Viral American skincare and fragrance brand

Sol de Janeiro is an American skincare and fragrance brand founded in 2015 by Korean-American Heela Yang. Sol de Janeiro products are inspired by Brazilian beach culture and are known for its signature scent base of pistachio and vanilla.
The brand is majority-owned by Groupe L'Occitane, and literally means “Sun of January”.

Jordan Saxemard was named CEO in April 2026, following the exit of founder and CEO, Heela Yang.

==History==
Sol de Janeiro was founded in 2015 by Heela Yang, Marc Capra, and Camila Pierotti.

In 2021, Groupe L'Occitane acquired a majority stake in Sol de Janeiro, valuing the company at US$450 million.

In April 2026, brand cofounder Heela Yang stepped down as CEO and was succeeded by Jordan Saxemard.
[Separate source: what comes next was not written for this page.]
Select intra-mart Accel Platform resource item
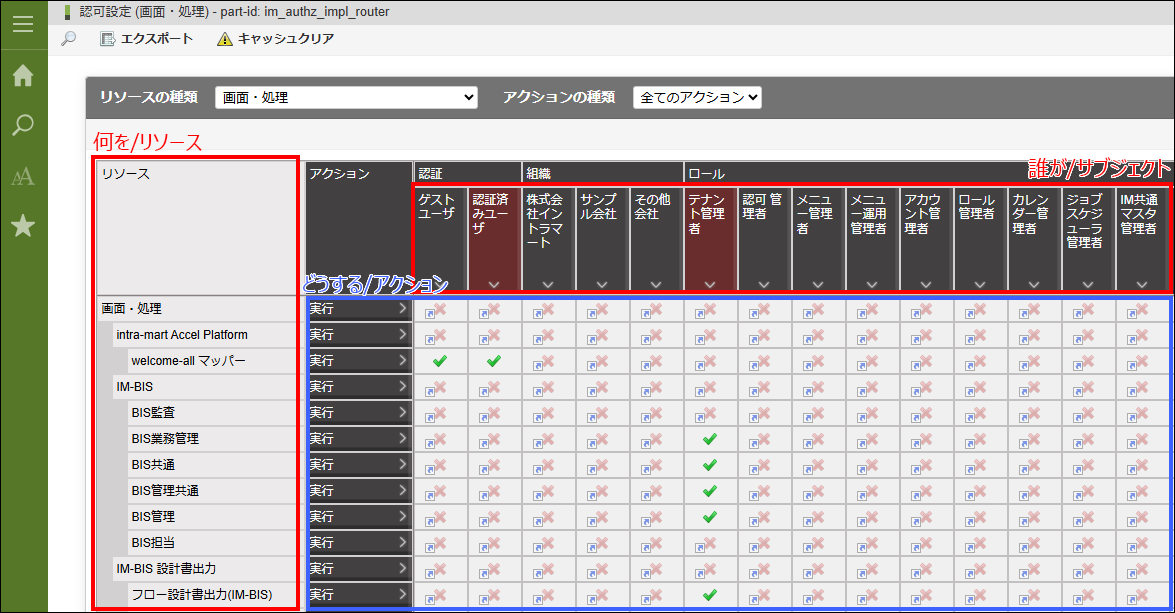click(181, 334)
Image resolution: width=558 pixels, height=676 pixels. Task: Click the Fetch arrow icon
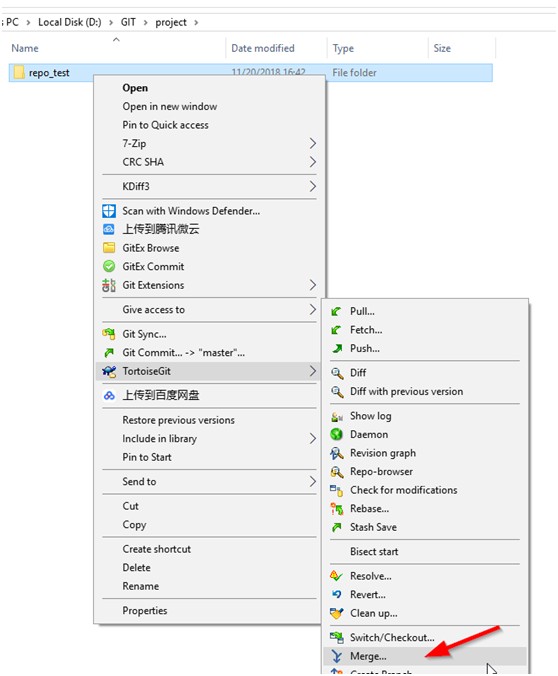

===Spider pheromone hoax===
In December 2023, a review of a Sol de Janeiro moisturizer went viral, claiming it attracted spiders. Other users backed up this claim by saying the cream contained pheromones sexually attracting male spiders. Sol de Janeiro later denied the rumors, and experts labeled it unlikely.

==Marketing==
TikTok had a major effect on the brand's business, collaborating with social media influencers such as Ellyza Nelson. Euphoria star Barbie Ferreira was chosen as a brand ambassador in 2023.
Klitos Teklos served as interim chief creative officer at Sol de Janeiro through 2026 before becoming Tory Burch's first chief brand officer.

==Awards and honors==
Fast Company named Sol de Janeiro to its 2024 list of the most innovative companies.